EXERCISE AIM: Go through the entries below and count the lines where "mode" occurs. Give nothing but that number.

RECORDS:
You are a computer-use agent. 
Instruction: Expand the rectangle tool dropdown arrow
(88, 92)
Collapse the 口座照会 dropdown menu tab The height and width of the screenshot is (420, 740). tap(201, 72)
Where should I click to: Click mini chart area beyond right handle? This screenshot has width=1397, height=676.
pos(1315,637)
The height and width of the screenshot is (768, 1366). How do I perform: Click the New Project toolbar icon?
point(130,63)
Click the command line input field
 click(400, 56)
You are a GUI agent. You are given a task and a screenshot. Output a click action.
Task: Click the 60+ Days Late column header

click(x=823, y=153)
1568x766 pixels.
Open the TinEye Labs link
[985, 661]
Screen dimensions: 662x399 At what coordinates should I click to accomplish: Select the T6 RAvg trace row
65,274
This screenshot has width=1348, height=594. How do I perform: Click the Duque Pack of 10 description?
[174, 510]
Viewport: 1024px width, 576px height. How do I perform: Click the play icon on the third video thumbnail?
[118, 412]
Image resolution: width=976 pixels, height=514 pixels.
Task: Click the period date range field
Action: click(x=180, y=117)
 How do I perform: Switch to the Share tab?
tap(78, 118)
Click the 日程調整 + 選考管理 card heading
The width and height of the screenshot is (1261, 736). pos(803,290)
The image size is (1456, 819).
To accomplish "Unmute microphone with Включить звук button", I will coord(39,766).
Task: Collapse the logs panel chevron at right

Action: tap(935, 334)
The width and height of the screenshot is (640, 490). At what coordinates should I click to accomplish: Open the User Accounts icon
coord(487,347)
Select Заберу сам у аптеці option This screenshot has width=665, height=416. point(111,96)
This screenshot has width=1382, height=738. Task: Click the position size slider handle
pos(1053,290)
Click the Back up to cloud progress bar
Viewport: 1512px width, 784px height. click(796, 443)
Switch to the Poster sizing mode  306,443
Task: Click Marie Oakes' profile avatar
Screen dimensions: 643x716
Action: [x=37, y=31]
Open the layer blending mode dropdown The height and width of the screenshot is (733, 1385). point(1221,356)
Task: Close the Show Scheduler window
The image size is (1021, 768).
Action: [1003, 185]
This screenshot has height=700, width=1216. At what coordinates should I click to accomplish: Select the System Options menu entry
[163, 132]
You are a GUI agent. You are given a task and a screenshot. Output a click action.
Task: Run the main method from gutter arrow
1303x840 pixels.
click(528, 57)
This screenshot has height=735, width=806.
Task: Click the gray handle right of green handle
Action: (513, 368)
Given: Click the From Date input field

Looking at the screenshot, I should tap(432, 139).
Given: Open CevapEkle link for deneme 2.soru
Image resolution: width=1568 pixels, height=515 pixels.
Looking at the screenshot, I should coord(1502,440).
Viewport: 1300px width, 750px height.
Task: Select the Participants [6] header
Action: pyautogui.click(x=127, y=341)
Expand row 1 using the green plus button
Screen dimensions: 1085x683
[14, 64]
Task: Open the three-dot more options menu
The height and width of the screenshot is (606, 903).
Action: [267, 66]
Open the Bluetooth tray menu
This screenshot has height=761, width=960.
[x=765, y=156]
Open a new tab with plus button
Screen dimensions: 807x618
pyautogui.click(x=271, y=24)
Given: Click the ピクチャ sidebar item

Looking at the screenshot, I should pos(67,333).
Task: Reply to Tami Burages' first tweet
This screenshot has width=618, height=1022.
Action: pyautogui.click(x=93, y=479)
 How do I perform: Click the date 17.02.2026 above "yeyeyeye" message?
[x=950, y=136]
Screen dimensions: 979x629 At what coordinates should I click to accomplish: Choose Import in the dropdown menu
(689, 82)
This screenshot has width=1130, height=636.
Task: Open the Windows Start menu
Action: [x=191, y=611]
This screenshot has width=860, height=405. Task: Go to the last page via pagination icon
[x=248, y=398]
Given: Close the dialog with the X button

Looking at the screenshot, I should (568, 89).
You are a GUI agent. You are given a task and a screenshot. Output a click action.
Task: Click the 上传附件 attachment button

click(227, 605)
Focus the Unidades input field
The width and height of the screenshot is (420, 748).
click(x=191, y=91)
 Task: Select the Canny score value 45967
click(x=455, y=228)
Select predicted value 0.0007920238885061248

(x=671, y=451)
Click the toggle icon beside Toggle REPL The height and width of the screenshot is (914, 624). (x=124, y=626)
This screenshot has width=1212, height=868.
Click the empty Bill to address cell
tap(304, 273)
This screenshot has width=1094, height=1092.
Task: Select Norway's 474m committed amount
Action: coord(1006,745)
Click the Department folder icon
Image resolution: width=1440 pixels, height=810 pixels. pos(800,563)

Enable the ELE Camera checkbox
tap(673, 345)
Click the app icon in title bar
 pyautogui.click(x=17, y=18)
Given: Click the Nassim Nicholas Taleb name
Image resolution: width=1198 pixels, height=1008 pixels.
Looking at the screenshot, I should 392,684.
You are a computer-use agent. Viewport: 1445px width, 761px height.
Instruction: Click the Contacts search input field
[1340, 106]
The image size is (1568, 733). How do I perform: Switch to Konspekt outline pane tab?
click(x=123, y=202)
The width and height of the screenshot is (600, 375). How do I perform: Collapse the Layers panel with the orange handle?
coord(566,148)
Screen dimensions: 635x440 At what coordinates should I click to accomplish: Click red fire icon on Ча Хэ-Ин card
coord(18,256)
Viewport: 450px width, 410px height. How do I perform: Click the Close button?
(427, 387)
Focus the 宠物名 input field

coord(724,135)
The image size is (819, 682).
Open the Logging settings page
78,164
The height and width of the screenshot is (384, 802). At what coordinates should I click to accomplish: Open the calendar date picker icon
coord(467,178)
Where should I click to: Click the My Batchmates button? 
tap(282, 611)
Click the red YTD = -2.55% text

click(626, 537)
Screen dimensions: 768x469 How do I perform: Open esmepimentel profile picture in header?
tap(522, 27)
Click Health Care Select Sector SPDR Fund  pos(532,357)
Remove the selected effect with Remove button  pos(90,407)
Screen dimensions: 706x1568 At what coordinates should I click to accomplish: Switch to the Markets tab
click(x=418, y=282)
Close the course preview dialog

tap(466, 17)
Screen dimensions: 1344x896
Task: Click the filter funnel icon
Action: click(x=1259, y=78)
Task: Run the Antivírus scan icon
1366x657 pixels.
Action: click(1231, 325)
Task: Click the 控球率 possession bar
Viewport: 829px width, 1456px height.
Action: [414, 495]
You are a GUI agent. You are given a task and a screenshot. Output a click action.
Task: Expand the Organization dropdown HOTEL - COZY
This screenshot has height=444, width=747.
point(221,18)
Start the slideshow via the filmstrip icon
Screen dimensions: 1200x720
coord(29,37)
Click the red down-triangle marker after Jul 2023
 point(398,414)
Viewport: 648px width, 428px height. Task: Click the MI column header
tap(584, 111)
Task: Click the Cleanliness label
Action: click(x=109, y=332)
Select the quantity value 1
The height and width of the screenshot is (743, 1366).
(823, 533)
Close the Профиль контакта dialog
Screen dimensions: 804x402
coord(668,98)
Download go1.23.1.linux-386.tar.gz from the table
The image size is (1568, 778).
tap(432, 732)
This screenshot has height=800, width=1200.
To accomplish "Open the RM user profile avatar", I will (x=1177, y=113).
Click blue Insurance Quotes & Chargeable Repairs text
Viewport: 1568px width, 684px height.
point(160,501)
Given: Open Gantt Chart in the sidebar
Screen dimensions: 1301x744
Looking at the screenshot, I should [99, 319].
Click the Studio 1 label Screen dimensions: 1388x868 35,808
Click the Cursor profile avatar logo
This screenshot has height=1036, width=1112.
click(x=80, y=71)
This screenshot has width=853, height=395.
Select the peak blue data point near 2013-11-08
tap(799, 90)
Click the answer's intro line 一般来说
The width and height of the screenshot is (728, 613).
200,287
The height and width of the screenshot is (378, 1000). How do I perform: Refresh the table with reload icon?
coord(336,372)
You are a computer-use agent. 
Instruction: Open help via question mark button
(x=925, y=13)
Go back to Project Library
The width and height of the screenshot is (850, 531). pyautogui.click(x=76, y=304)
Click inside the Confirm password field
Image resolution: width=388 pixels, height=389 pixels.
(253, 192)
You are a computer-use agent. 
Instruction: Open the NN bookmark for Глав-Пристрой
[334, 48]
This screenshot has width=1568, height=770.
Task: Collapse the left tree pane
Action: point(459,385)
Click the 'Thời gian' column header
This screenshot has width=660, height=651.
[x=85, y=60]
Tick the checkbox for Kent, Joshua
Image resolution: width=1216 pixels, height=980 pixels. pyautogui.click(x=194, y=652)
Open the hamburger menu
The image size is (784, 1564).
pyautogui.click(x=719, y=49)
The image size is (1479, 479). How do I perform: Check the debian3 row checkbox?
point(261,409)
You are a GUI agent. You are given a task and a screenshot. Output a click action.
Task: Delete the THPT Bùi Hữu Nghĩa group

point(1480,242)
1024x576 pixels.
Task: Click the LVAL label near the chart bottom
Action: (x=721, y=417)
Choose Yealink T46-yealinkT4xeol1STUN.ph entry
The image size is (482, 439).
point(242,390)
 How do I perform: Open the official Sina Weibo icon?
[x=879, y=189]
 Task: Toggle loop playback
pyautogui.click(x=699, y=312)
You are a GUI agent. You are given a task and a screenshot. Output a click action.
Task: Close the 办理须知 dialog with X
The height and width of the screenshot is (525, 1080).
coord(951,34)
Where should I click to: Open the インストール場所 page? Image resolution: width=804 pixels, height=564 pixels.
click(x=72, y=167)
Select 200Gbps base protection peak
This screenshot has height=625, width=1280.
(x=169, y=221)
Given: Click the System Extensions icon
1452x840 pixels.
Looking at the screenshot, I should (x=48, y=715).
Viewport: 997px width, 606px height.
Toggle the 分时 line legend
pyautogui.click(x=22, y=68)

OUTPUT FOR THIS TASK: 2